KLI

뉴스 인터뷰 비디오 시퀀스의 오버레이 텍스트 기반 자동 인물 색인 및 검색 시스템의 설계 및 구현

Metadata Downloads
Abstract
With the advent of the digital age, a vast amount of video data has been created by consumers and professionals over the last few decades. And the advances in the data capturing, storage, and communication technologies have made vast amounts of video data available to consumer and professional applications. The tremendous increase in the use of video data entails a need to develop effective methods to manage these multimedia resources by their content. In response to such demands, many researchers have been motivated to develop powerful indexing systems to ensure easy access to the relevant information, navigation, and organization in the vast repositories of video data.

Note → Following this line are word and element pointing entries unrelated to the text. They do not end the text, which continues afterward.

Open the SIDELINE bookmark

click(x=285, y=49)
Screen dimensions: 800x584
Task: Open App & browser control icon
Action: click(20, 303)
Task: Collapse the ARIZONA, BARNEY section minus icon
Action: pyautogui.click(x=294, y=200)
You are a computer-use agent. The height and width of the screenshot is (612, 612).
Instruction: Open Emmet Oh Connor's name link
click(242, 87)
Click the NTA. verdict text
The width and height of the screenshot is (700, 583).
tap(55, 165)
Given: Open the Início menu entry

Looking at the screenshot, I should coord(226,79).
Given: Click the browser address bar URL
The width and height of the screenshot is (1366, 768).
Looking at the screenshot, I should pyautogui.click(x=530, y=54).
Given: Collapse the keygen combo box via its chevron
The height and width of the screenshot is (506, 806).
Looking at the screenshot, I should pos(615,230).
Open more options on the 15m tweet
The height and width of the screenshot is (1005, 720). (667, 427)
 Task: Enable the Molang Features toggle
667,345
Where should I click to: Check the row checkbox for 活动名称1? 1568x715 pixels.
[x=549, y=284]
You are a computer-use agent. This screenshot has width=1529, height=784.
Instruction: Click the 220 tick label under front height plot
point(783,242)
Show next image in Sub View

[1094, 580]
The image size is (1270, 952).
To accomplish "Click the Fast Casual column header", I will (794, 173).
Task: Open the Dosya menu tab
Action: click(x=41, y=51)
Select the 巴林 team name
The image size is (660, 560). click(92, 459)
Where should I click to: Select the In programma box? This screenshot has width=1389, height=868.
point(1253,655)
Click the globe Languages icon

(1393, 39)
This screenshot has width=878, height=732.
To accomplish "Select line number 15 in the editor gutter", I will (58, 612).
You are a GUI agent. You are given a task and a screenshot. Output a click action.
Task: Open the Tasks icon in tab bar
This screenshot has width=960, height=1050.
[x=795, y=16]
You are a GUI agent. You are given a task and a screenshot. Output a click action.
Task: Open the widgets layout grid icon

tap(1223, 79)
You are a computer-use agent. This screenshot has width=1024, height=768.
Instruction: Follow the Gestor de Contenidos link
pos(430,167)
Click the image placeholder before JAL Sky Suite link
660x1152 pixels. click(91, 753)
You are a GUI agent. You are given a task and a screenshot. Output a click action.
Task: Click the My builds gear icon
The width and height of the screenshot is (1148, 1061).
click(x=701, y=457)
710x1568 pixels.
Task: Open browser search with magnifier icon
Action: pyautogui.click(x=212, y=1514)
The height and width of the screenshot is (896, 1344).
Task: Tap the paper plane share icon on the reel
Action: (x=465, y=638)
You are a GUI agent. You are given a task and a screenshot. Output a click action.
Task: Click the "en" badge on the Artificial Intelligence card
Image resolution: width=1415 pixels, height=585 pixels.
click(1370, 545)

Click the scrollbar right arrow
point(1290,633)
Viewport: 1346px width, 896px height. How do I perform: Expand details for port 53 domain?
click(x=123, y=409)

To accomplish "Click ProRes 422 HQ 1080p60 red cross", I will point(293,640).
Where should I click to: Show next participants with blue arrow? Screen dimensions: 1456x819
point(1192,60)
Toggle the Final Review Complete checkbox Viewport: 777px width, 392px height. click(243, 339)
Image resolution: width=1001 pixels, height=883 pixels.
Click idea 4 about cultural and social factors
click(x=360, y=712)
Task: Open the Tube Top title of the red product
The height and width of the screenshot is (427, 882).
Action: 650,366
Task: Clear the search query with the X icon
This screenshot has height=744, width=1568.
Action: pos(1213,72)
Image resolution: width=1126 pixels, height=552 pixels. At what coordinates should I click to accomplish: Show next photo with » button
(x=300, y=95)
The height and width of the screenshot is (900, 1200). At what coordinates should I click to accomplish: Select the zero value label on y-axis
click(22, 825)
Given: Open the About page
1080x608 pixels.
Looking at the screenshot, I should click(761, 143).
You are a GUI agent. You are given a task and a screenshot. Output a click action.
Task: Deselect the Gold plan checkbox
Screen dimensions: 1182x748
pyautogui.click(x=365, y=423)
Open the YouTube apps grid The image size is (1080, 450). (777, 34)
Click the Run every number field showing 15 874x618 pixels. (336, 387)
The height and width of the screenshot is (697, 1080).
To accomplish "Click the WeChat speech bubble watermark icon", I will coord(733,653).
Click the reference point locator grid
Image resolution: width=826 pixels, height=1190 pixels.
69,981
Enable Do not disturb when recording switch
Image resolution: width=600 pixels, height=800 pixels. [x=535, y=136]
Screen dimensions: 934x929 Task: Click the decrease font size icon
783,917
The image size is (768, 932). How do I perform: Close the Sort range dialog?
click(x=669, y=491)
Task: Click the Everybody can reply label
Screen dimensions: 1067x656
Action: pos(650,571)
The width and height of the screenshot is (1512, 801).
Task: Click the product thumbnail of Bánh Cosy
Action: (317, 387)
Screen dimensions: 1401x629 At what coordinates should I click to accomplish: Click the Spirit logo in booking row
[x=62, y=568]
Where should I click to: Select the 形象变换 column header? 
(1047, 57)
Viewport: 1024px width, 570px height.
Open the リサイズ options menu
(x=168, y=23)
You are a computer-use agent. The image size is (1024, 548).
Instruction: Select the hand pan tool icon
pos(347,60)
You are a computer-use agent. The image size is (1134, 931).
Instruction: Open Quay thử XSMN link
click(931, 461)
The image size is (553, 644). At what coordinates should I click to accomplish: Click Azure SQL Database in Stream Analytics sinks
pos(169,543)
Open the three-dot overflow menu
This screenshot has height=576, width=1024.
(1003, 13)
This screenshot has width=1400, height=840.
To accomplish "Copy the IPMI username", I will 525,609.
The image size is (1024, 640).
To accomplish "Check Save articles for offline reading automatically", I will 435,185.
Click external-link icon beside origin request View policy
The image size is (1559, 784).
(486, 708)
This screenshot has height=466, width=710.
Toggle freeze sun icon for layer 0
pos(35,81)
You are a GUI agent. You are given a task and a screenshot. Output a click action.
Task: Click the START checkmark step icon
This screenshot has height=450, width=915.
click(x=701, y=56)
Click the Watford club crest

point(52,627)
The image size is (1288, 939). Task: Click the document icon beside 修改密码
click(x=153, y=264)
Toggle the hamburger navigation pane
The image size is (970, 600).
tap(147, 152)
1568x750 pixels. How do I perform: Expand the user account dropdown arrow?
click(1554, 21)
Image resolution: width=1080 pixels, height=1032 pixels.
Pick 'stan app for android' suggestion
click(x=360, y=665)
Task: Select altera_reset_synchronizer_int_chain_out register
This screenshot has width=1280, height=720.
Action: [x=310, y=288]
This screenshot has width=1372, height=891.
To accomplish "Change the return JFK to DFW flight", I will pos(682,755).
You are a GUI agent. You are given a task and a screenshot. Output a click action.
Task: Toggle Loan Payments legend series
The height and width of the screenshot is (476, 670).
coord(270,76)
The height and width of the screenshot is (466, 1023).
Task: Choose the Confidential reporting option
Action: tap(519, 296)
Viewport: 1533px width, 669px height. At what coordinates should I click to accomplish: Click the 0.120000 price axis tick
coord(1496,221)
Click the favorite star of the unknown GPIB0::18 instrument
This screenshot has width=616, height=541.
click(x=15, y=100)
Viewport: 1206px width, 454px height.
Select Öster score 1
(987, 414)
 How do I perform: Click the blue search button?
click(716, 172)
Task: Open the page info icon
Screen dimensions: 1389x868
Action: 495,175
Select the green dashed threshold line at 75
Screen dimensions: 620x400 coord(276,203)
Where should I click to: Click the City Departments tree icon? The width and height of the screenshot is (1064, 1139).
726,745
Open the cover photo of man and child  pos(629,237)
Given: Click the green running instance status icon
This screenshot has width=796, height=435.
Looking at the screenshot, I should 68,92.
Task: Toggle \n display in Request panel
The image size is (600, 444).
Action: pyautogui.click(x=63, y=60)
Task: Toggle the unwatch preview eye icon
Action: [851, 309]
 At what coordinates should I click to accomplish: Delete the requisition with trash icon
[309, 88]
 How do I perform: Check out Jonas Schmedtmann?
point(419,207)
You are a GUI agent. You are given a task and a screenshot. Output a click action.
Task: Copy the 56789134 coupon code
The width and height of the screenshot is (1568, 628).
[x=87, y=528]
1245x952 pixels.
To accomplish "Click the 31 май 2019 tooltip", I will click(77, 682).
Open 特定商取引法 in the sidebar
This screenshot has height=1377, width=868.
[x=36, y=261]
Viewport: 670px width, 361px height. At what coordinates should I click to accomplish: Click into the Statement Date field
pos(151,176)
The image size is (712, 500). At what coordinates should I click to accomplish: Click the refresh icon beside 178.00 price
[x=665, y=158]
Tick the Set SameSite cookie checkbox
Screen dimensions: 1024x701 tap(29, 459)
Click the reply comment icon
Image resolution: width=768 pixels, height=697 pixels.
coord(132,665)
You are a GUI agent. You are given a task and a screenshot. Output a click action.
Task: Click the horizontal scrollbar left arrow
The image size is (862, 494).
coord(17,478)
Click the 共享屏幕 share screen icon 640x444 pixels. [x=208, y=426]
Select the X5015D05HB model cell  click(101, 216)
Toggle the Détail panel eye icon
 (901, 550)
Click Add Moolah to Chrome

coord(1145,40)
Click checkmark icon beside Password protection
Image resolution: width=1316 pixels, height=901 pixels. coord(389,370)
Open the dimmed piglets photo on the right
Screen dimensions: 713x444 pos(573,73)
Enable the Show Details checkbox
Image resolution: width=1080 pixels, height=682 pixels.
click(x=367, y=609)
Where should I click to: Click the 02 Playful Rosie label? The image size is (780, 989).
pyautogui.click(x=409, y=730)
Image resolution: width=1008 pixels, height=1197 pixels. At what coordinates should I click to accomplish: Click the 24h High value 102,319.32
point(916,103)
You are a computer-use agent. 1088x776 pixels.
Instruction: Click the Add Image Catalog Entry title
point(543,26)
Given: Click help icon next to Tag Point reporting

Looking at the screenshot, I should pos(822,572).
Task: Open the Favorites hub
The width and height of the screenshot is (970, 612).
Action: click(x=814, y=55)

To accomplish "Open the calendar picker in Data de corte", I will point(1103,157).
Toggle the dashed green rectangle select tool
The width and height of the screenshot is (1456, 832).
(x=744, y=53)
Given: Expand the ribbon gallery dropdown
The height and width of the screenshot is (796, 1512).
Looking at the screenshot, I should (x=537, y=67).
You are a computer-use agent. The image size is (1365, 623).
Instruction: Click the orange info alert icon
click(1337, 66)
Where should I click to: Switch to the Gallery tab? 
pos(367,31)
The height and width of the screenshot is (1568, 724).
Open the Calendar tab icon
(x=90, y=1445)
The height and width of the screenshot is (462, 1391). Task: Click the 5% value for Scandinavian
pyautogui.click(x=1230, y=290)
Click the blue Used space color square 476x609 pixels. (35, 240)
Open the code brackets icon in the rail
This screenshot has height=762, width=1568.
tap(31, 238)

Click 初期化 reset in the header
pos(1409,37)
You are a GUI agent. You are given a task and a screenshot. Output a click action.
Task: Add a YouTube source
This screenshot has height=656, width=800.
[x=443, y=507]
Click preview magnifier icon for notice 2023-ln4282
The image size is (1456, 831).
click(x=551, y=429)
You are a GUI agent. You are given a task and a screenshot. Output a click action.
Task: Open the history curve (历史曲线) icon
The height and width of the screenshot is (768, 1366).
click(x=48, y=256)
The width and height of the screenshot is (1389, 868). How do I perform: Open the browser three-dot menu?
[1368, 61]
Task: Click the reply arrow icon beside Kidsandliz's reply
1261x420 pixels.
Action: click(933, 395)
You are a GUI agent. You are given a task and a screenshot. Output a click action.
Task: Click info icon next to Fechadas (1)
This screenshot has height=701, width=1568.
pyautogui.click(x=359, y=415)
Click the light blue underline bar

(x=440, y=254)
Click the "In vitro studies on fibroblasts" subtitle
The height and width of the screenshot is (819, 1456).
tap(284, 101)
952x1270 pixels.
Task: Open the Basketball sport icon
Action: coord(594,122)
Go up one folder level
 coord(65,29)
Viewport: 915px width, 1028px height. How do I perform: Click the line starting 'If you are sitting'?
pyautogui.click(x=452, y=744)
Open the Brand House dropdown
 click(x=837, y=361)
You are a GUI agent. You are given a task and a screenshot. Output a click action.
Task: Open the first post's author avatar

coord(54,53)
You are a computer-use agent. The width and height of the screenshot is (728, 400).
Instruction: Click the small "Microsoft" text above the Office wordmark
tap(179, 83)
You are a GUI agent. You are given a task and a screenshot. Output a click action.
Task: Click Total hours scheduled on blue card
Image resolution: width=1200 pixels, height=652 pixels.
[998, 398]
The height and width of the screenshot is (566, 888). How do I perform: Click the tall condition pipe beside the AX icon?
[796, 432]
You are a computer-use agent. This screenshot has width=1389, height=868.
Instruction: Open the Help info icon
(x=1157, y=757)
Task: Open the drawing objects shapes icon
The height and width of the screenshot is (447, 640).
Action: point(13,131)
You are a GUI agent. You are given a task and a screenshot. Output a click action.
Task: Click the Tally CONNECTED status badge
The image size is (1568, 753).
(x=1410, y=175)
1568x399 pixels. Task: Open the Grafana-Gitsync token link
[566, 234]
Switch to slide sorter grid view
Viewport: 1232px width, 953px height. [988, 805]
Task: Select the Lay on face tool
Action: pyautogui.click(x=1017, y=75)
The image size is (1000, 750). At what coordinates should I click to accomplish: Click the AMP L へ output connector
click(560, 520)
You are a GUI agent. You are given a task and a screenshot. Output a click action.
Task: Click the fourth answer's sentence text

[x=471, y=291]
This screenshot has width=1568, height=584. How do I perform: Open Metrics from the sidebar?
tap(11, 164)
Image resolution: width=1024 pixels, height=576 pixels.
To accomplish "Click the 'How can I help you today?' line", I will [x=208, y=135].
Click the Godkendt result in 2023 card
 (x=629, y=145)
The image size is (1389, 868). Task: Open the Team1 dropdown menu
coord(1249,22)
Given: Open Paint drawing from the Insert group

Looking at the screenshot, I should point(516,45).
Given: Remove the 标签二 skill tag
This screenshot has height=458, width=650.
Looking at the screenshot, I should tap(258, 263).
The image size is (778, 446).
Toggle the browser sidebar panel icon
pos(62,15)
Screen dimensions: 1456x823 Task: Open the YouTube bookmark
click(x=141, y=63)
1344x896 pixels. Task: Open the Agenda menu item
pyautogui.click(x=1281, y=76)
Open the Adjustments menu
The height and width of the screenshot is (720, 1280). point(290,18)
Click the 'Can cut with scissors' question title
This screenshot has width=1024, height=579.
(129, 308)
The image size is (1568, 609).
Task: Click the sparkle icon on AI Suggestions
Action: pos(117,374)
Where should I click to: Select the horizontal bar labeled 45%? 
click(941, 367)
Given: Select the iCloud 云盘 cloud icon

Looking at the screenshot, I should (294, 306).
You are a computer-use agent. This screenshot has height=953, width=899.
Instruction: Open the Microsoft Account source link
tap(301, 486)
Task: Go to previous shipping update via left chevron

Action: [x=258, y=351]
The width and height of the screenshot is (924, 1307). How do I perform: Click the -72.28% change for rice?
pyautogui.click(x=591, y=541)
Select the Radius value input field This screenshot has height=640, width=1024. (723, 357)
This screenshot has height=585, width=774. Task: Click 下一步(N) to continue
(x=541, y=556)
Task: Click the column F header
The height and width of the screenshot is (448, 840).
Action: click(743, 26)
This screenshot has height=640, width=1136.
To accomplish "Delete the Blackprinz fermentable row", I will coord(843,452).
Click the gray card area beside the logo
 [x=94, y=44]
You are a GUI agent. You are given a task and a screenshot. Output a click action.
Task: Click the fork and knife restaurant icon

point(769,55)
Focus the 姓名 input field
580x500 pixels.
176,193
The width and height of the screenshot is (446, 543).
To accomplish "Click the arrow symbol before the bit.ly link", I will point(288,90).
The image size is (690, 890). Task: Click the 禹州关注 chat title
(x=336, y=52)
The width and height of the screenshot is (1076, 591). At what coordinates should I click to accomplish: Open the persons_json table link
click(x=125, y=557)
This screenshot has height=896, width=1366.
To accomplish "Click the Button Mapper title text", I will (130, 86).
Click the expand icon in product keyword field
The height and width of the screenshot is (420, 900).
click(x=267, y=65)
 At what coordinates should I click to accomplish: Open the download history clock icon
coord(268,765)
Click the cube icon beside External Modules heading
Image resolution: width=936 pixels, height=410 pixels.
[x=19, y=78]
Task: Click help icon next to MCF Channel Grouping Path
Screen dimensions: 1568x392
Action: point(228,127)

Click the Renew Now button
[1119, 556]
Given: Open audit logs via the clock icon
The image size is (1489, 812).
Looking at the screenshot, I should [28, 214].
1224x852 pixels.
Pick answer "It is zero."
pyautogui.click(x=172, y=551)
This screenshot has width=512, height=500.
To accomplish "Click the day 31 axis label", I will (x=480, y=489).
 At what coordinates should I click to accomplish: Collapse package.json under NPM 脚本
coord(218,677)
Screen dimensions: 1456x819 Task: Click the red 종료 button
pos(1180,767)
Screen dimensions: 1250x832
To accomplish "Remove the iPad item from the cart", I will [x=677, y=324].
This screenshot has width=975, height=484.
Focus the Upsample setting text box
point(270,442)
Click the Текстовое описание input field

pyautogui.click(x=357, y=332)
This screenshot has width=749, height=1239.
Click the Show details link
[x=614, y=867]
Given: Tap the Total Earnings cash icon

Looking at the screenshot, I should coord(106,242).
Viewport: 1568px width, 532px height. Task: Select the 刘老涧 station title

Recognizing the overlay text embedded in images and videos provides high-level semantic clues which enhance tremendously the automatic image and video indexing. These texts contain a more concise and direct description of the content of the video. Therefore, the overlay text plays an important role in the automated content analysis systems such as the scene understanding, indexing, browsing, and retrieval.
Especially, the overlay text in the broadcasting news video sequences provides more meaningful of the content than any other type of videos. The detection and recognition of the overlay text have become a hot topic in news video analysis such as identification of person or place, name of the new-worthy event, date of the event, stock market, other news statistics, and news summaries.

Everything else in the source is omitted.